‘Anniesland needs jobs, not gasworks’ … controversial listed status faces challenge

By Ian Marland at

A decision to give protected listed status to Anniesland’s Victorian gas holders has been labelled “a missed opportunity”.

Glasgow Conservatives Adam Tomkins MSP and Councillor Tony Curtis have spoken out against the move.

They say other uses for the site of the former Temple Gasworks should be explored.

Temple Gasworks

Critics: Cllr Tony Curtis and MSP Adam Tomkins

But that is much harder now that the structures have been given B listed status.

Historic Environment Scotland (HES) – the agency that looks after historic sites and buildings – had asked the public for their views.

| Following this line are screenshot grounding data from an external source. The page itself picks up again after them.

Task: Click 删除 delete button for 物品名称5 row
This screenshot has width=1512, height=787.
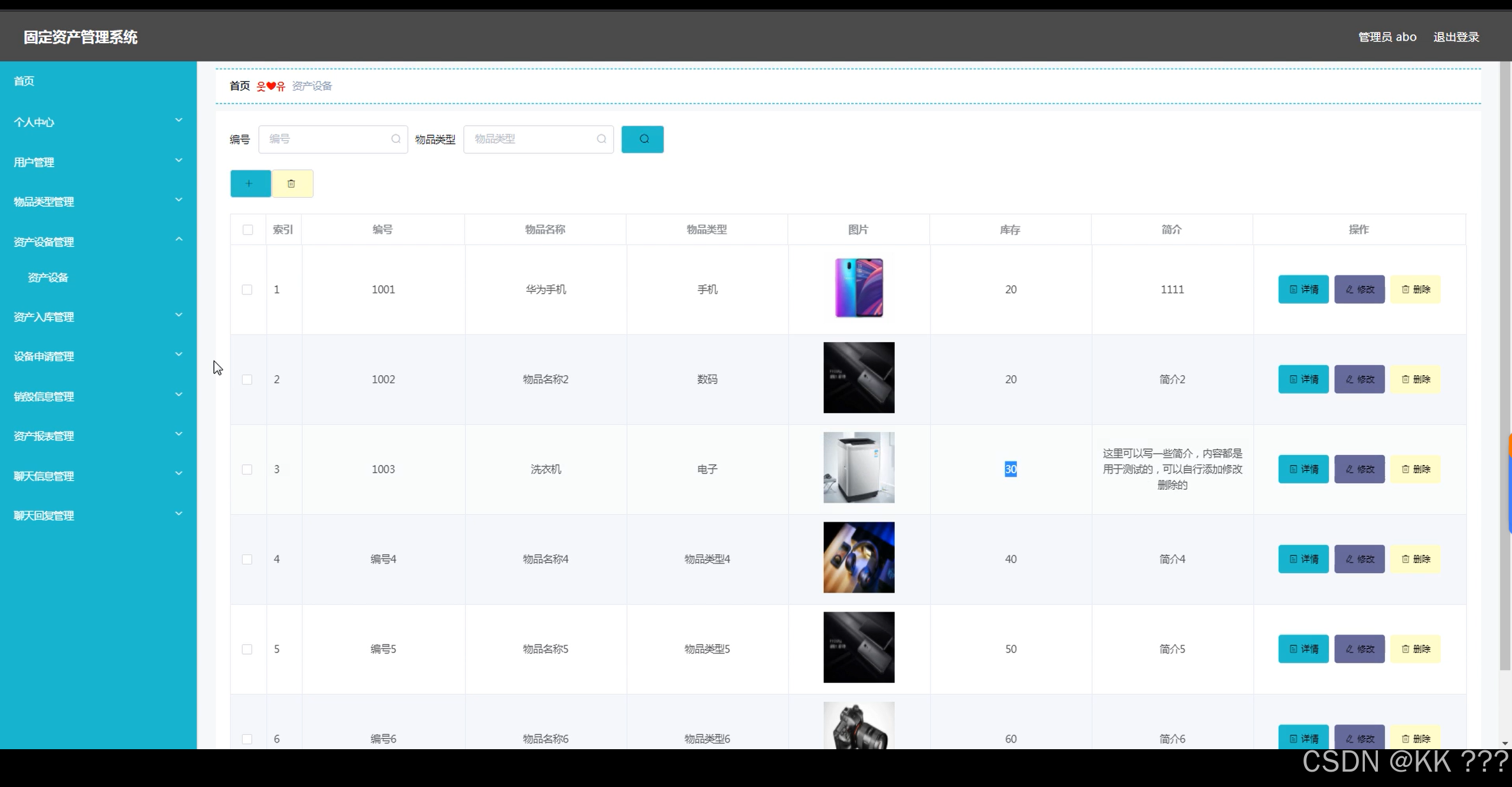Action: click(1415, 649)
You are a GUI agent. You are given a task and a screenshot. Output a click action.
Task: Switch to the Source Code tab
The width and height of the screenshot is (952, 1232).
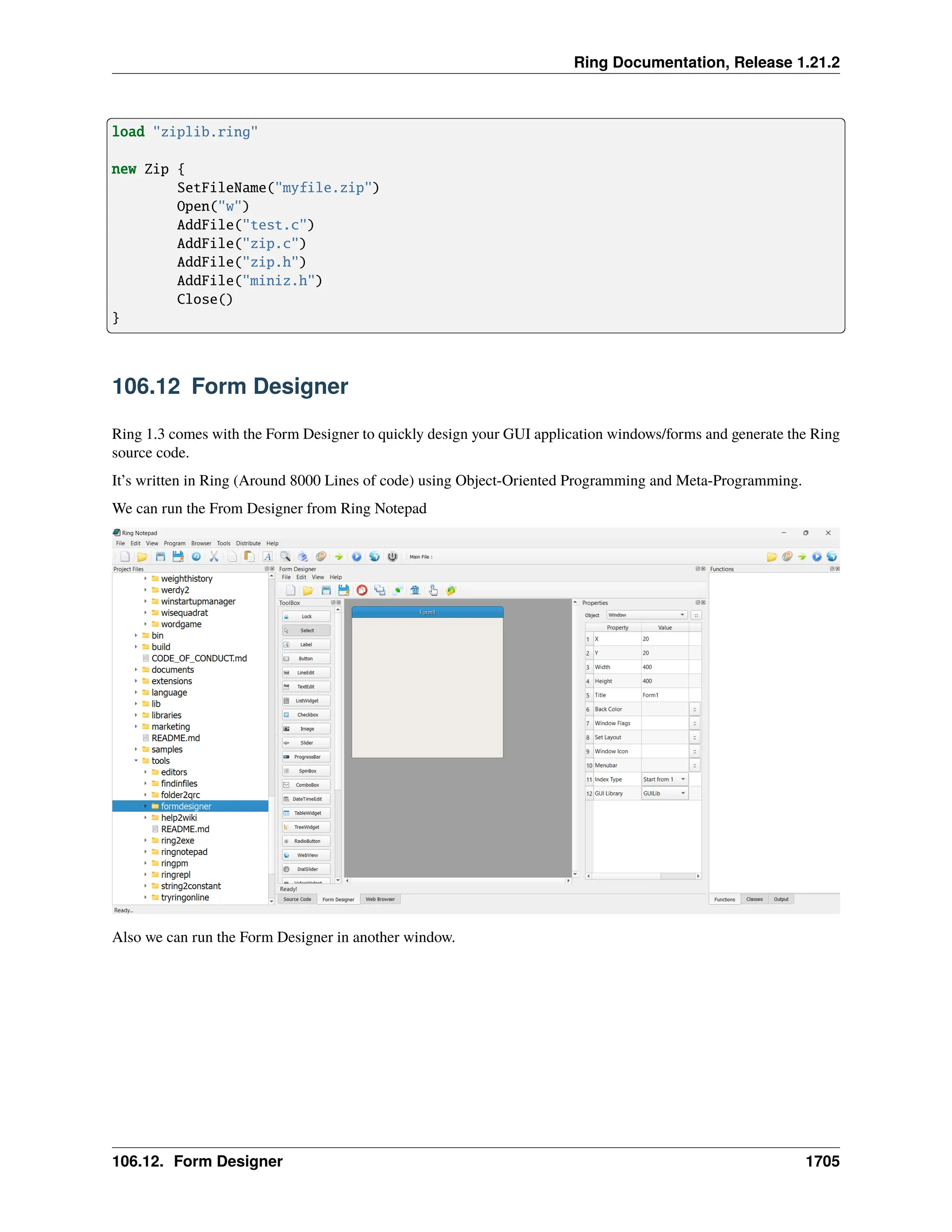(x=297, y=900)
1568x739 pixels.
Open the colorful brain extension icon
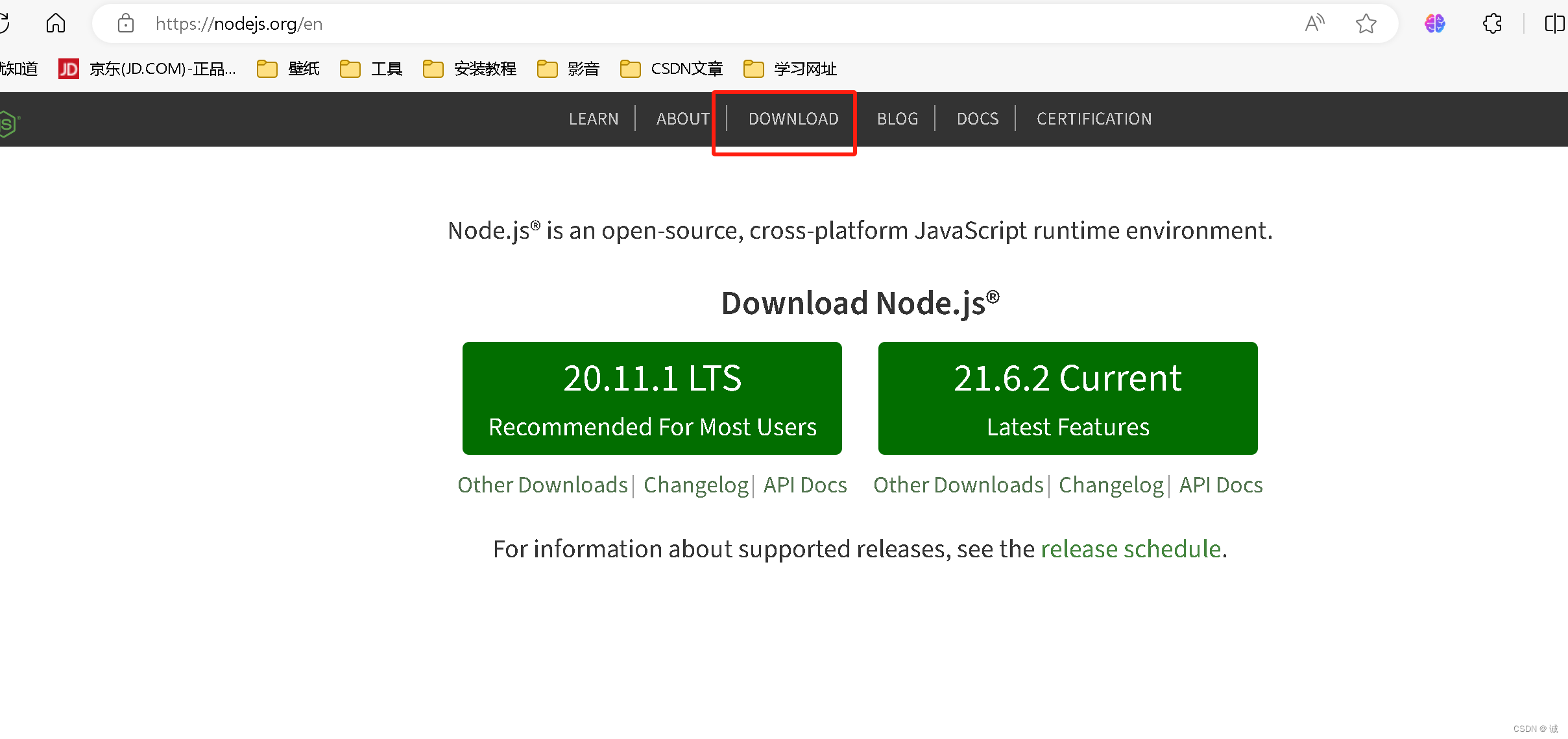(x=1434, y=24)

The designation which puts the gas holders on a par with Kelvin Hall, Ibrox Stadium, and the Mitchell Library split public opinion 50/50.

The politicians say examples of Victorian gasworks already exist and there was no need to protect the structures.

They say they will support an appeal against the decision.

Councillor Tony Curtis said: “The structures at Anniesland fall within my ward.

“While local opinion was split on whether to list them or not, I believe that with this decision, we are missing a golden opportunity to utilise 20 acres of brown field land adjacent to Kelvindale.”

He went on: “The possibility of light industry, housing or other community assets could all be considered if the land was available.


“In my view this decision goes against the best interests of the community and the wider city.”

Supporting councillor Curtis is Glasgow Conservative MSP, Adam Tomkins.

He said: “I disagree with the decision taken by HES to list these structures in Anniesland, particularly as protected status has already been given to similar structures elsewhere.

“We are all aware of the pressing need to grow the Glasgow economy and removing opportunities to develop brown field sites like these, is short-sighted.

“I want to see opportunities for development in our city that will boost our economy and create jobs.”

Gas holder number four, which is 136ft high, was build in 1893 and was the third largest in the world.

Its neighbour, which is 146ft tall, was built seven years later.

They were constructed for the Corporation of Glasgow gas department on the former Temple Gasworks which was the second largest gasworks in Britain.

Glasgow West End Today is seeking comment from Historic Environment Scotland.